No Brasil, ao contrário de um código que adotasse a teoria jusracionalista, tivemos as obras de José da Silva Lisboa e Augusto Teixeira de Freitas, além do próprio Código Comercial, que, refletindo as fontes de direito vigentes, sistematizaram o direito privado marcando o direito brasileiro como mais fiel à tradição romanística.
Nota-se, com isso, que os debates sobre a figura jurídica objeto deste estudo vão além de se cunhar o regramento mais ajustado à vida das pessoas; há, embutida nos discursos, a tentativa de se destacar as marcas do ordenamento jurídico nacional, aproximando-o ou afastando-o do novo ou do velho, do que é concebido como uma genuína tradição jurídica, ou como uma inovação tendente a tornar o direito mais equitativo. 
Professor Tutor Renato Sedano Onofri



[1] A este respeito, dispõe o artigo 1267 do Código Civil brasileiro que “a propriedade das coisas não se transfere pelos negócios jurídicos antes da tradição”, deixando claro, com isso, que os negócios jurídicos por si mesmos não irradiam eficácia real. Por sua vez, Código Civil português arrola, no artigo  879º, que a compra e venda tem como efeito essencial “a transmissão da propriedade da coisa ou da titularidade do direito (...)”, evidenciando-se, assim, a aproximação teórica com a doutrina jusracionalista encabeçada por Grotius e Pufendorf e adotada, posteriormente, pelo Código Civil francês de 1804.
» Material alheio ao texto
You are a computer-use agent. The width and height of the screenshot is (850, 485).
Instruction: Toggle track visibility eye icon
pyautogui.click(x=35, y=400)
[2] Confira-se, dos autores indicados, as seguintes obras: Coelho da Rocha, Manuel António. Instituições de direito civil portuguez, 2 tomos, 3ª ed. Coimbra: Imprensa da Universidade, 1852; Correa Telles, José Homem. Digesto portuguez ou tratado dos direitos e obrigações civis accomodado ás leis e costumes da nação portugueza para servir de subsidio ao novo codigo civil, 3 tomos. Coimbra: Imprensa da Universidade, 1835; Correa Telles, José Homem . Doutrina das acções. Rio de Janeiro: Jacintho Ribeiro dos Santos, 1918; Correa Telles, José Homem. Manual do tabellião. Lisboa: Imprensa Nacional, 1842; Liz Teixeira, Antonio Ribeiro. Curso de direito civil portuguez para o anno lectivo de 1843-1844 ou commentario às Instituições do Sr. Paschoal José de Mello Freire sobre o mesmo direito, tomo II. Coimbra: Imprensa da Universidade, 1845; Melo Freire, Pascoal José de. Instituições de direito civil português (trad. port. Meneses, Miguel Pinto de). Lisboa: Boletim do Ministério da Justiça, 1966. Disponível em < http://www.iuslusitaniae.fcsh.unl.pt/verobra.php?id_obra=76>, último acesso 31/05/2014.
[3] Braga da Cruz, Guilherme. A formação histórica do moderno direito privado português e brasileiro, in Revista da Faculdade de Direito da Universidade de São Paulo, vol. 50, 1955, pág. 70-71.
[4] Ferreira, José Dias. Codigo civil portuguez annotado, vol. II. Lisboa: Imprensa Nacional, 1871, pág. 221.